I have a 97, hardbody 4x4 5sp. The 4x4 worked great last year but this year all I'm getting is back tire spin like mad. So I drove up a snowy hill until it got stuck and had my girlfriend take over and spin the tires. It looks like my transfer case and front diff is good but my front left axle is spinning. I figured this means my locking hub is shot on that side. 

How big of a deal is replacing these? 
Do I have any chance that I can just rebuild it?

also my truck doesn't seem to have a 4x4 low, it will only pull down to engage 4x4. Is it because it is a manual?


----------



## skramer360 (Aug 14, 2005)

To put it in 4X4 low, pull transfer shifter down to 4H. Then push it down (like into the floor) and pull it farther back into 4L. Take yours apart and see what's wrong, there are some parts available from Nissan. Your best bet might be the local junkyard for the hub.


----------



## Grug (Aug 20, 2009)

Hey Homeguard, welcome to the forum. You might try this question to the 4WD section of the forum.

Also, I thought I read somewhere that you should engage the clutch when going in and out of 4WD Low. Not sure if that's right...but I do it. I always engage the 4WD (either H or L) when the truck is not moving. Probably just bein' paranoid...I know.

Cheers!


----------



## homeguard (Jan 20, 2011)

It says in the manual to have the brake on as well when switching to 4WD. Thanks for the replies.


----------



## homeguard (Jan 20, 2011)

I pulled off the hub and found small loose ball bearing balls. It appears they jammed up the spring. I'm not sure where they came from, I didn't take apart the plastic parts because they would probably just break. Is there bearings used in the plastic parts?

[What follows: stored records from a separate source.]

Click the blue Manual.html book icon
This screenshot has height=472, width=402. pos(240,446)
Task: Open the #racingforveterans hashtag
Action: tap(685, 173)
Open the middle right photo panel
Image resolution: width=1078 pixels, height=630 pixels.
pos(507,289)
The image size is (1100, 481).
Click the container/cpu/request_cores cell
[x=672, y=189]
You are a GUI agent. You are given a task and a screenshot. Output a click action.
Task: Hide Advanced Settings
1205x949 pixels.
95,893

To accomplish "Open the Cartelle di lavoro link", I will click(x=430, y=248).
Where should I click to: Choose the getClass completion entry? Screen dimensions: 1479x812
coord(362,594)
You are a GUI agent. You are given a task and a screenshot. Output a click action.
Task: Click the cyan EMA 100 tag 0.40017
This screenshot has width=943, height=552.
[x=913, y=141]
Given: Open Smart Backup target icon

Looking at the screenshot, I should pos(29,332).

I put it back on and everything works perfectly. All though I will cant get it to go into N or 4L but i never have been able to.


----------



## matt7 (Jan 21, 2011)

*steering damper pro's and con's....*

I have never used a forum like this but it seemed like a good place to find advice on my 95-4wd hb..Im curious of the effects of a steering damper on my truck.the truck sits on 31's with a 3" lift and torsion bars slightly cranked...total of about 4" lift.... the steering components in these models are less than suitable for my driving style...the truck gets alot of play time in snow, sand, mud, ets...also planning to drive 3500miles across the country.besides a steering damper, what other modifications are wise for this sort of drive, but still maintaining sufficient off road capability? Any particular maintenance?:newbie:


----------



## smj999smj (Jan 1, 2006)

Personally, I would ditch the Nissan hubs and replace with a WARN #29091 hub set. It's tough, comes with a lifetime warranty, comes with both right and left hubs and they are easy to install. You can pick up the set for $150 & free shipping from AutoPartsDealer.com.


----------